Für Wolfgang Gedeon steht fest, dass man Sitzungspräsidenten kritisieren dürfe. Das Gericht habe abzuwägen zwischen Freiheit und Ordnung. Ordnungsmaßnahmen dürften nur dazu dienen den Ablauf der Parlamentssitzungen zu gewährleisten. Die Ordnung sei zu keinem Zeitpunkt gefährdet gewesen, sagte Gedeon. Also habe Aras in die Freiheit der Abgeordneten eingegriffen. Er verlangte mehr Toleranz gegenüber rechter Argumentation. „Wir brauchen ein lebendigeres Parlament.“ In der Politik müssten alle Beteiligten „Nehmerqualitäten haben“, Empfindlichkeiten seien nicht angebracht. Gedeon sprach von Politik als „Fortsetzung des Krieges mit anderen Mitteln“. Sie sei ein „Krieg der Worte“.

Aras im „grünen Trikot“

Stefan Räpple hält die Sanktionen für „absolut unverhältnismäßig“ und bat den Gerichtshof, die Landtagspräsidentin für ihr Verhalten zu rügen. Er sieht den „politischen Kampf“ als einen „Streit der Weltanschauungen“. Beide Abgeordnete machten geltend, durch die Ausschlüsse hätten sie bei diversen Abstimmungen nicht teilnehmen können. Ihr Anwalt Dirk Schmitz betonte, die Präsidentin müsse kritisiert werden dürfen. Aras sei keine unparteiische Landtagspräsidenten. „Sie läuft im grünen Trikot herum.“ Das, so Schmitz, „ist der Kern unserer Kritik und unseres Verdachts.“

Christofer Lenz, der Prozessbevollmächtigte des Landtags, sieht die Landtagspräsidentin dagegen als Schiedsrichterin, die es zu schützen gelte. Die beiden AfD-Politiker hätten an diesem Tag den Eklat gewollt, stellte Lenz fest.
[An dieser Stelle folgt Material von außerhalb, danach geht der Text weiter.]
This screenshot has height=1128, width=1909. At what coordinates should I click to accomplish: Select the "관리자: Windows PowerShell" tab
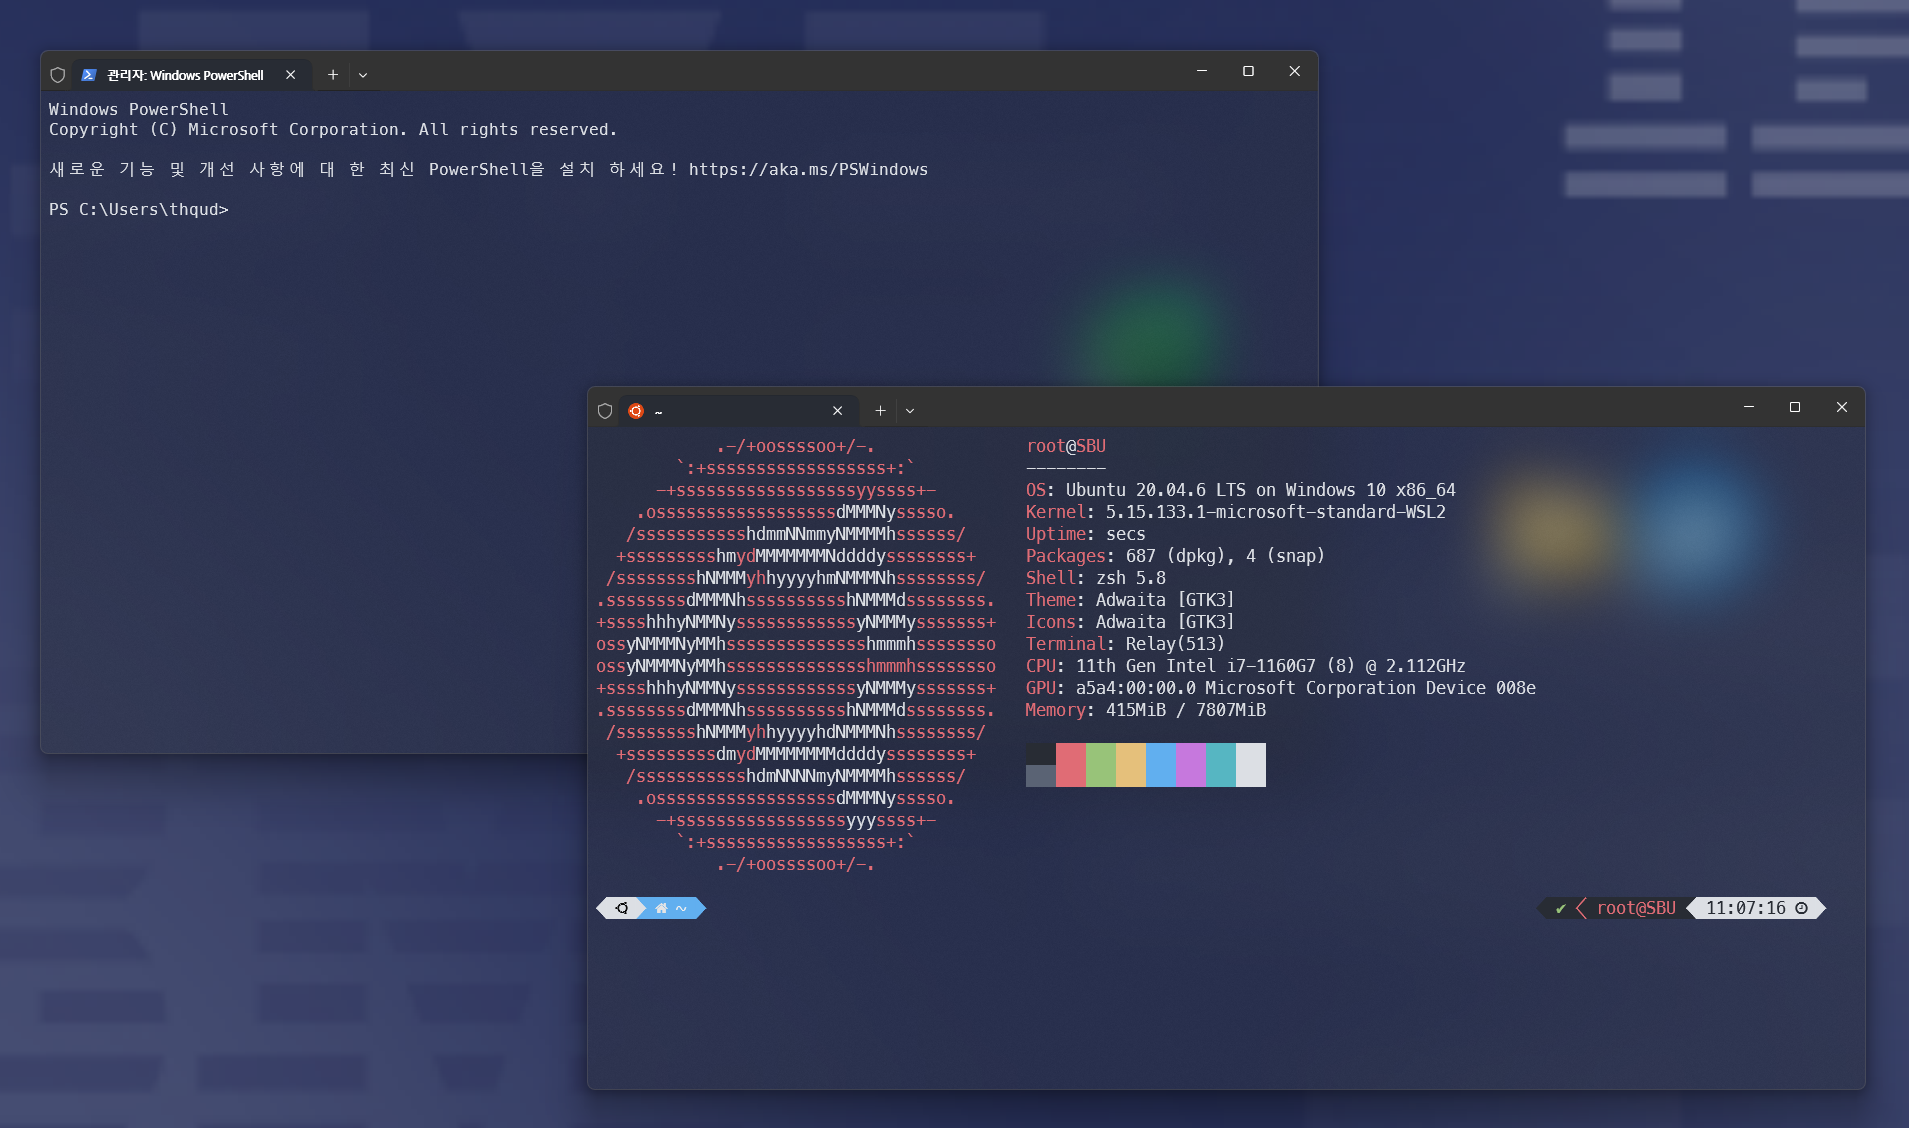185,75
Sie waren in der Sitzung vom 12. Dezember 2018 von Aras nach Zwischenrufen verwarnt und des Saales verwiesen worden. Nachdem sie sich geweigert hatten, wurden sie von der Polizei hinausbegleitet.

Jurist sieht Gedeon und Räpple nicht als Opfer

Lenz hielt ihnen vor: „Der Preis war vorher bekannt.“ Wer den Saal nicht verlasse, werde mit drei Tagen Sitzungsverbot belegt. Die beiden Abgeordneten selbst hätten ihr Stimmrecht gering geschätzt. Die Präsidentin habe „alles richtig gemacht“, und „mit Fingerspitzengefühl die Würde und Funktionsfähigkeit des Landtags verteidigt“. Die Antragsteller seien „keine Opfer, sie waren Täter“.

Mit Blick auf den Mord an dem Kassler Regierungspräsidenten Walter Lübcke appellierte Lenz an die Richter: „Wir brauchen ein klares Stoppsignal.“ Die gewaltfreien Mittel seien ausgereizt, da stelle sich die Frage „Was ist der nächste Tabubruch?“. Für Lenz gilt, eine Entscheidung zur Sitzungsleitung müsse vertretbar sein. Eine Begründung sei nicht nötig. Die Präsidentin dürfe wegen einer Entscheidung nicht persönlich angegangen werden. Er warnte: „Wenn Sie die Tür einen Spalt aufmachen, wird ein ganzer Elefant durchgeschoben“. Das nannte Gedeon eine „durch und durch totalitäre Argumentation“.